Holy crap…I can’t believe I remember all that! With that said the story consists of endless cut scenes…I mean endless. There are probably hundreds of cutscenes in this game but 90% of it is spoken Japanese dialog which is nice. There are a few anime cutscenes that are beautiful but I wish there were more. I know most people like cut scenes but I honestly felt it held up the game too much but that’s just personal preference. Aside from the story, the combat is actually pretty intense and deep. You can control four different party members in real-time in an arena. The attack buttons are completely customizable allowing you to assign new skills and “Artes” to Circle and X. While you hacking away at enemies a meter will charge that allows you to go into a “hyperdrive” mode to deal more damage and take less. All while this is going on you can also assign other members’ skills to the touch screen by flicking their icon which I thought was a nice touch. I had one party member heal at my beck and call exactly how I wanted him to instead of relying on his AI which would usually wait until everyone’s HP was in the red.
Secondly, you level up in this game very oddly and it took me a while to figure it out.

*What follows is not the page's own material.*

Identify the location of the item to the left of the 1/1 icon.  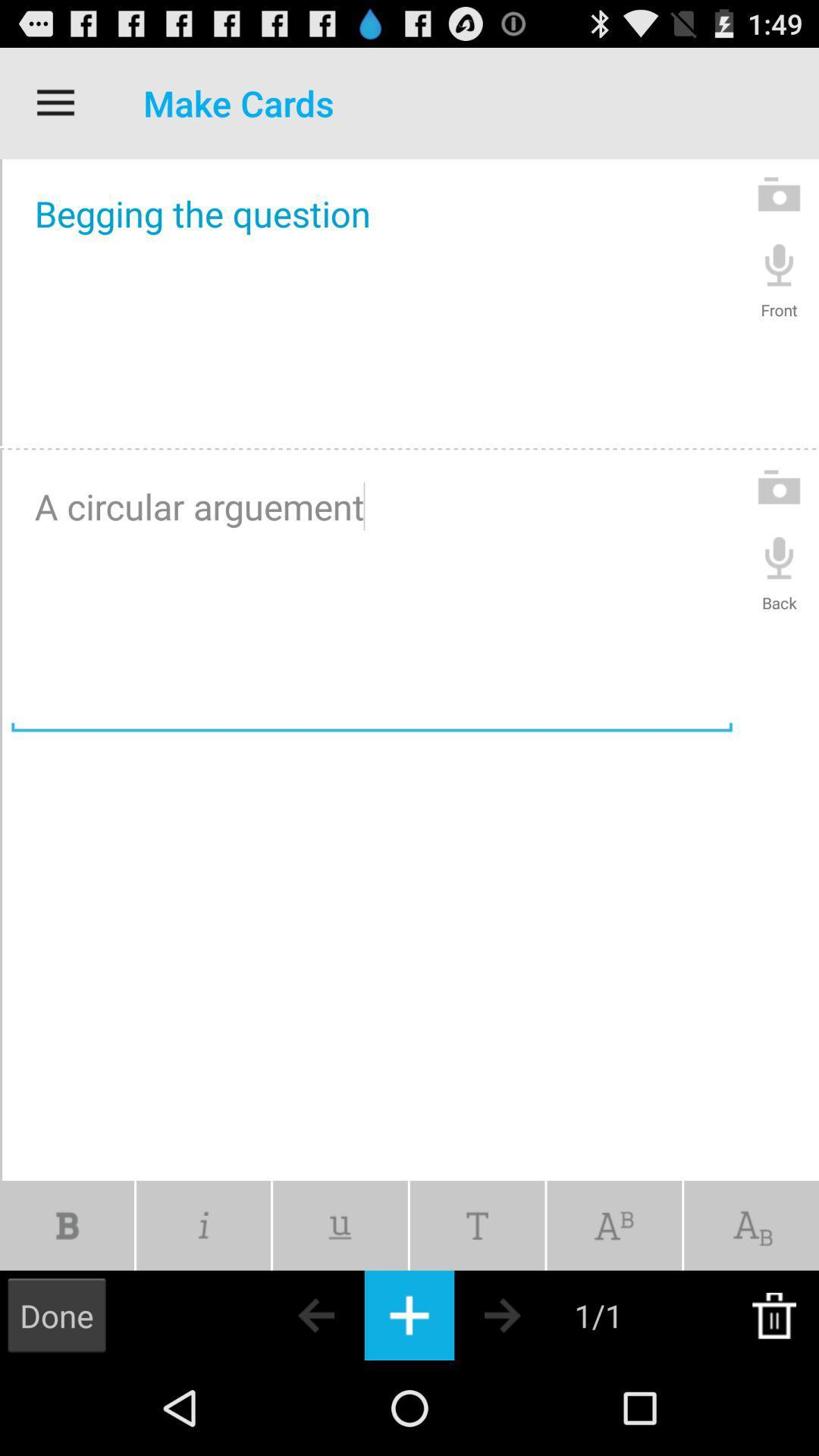
(529, 1314).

You don’t buy weapons in shops, only armor. Weapons are acquired by leveling up your members through their Somas. There’s some sort of complicated line chart in the form of a star, but thankfully the auto-level button just lets you choose what type of fighting style you want for that character and it will assign the points accordingly. Along with this there are also cooking items that give you boosts during battles, but I never really got into this much. It did come in handy at times, but thankfully you level up fairly quickly while only hitting a difficulty spike on the last two bosses of the game. This required me to level grind for over a day just to raise my members up to about 12 levels to get an edge over the bosses.
Lastly, there’s a lot of side content in this game and a New Game+ which is usually unheard of in JRPGs as they are linear and follow a set pattern and path. There are other difficulty levels that also raise the level cap (200) as well as a few side quests for people interested in some more side stories (I usually hate side quests in JRPGs). With all that said it’s optional.

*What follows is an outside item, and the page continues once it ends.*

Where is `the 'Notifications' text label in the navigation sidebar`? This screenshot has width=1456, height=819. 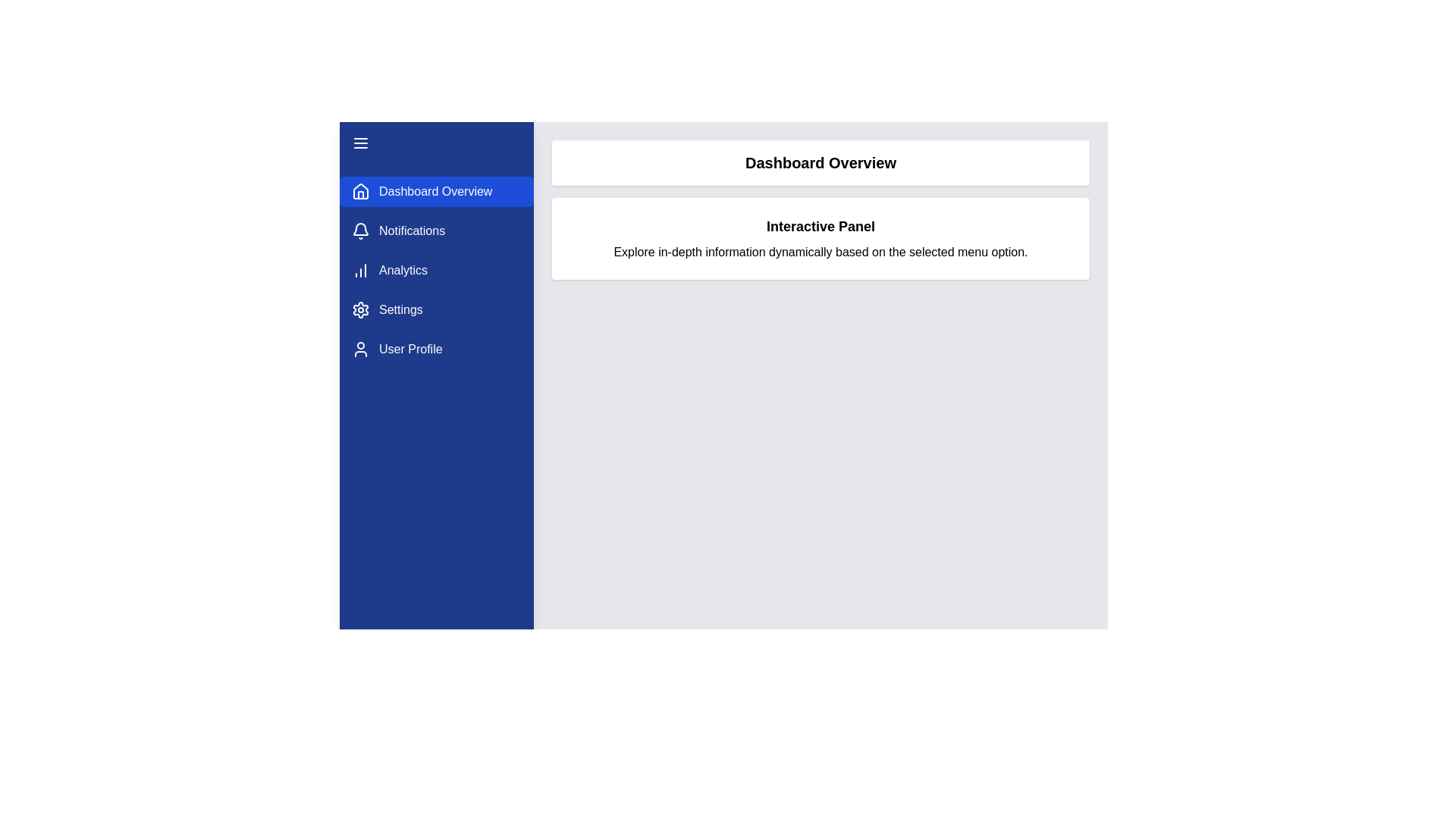 the 'Notifications' text label in the navigation sidebar is located at coordinates (412, 231).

After the credits rolled and I logged 30 hours into this game I felt satisfied. The ending had closure, the final boss was rewarding to fight, and I felt myself feeling relieved that the game was just the right amount of challenge throughout and did not require constant bouts of level grinding. Graphically the game is average. Not very ugly but also doesn’t push the Vita to its limits. The music is monotonous and typical of a JRPG, but at least the voice acting is great. If you own a Vita this is probably the best JRPG you can plan outside of all those PS1 classics.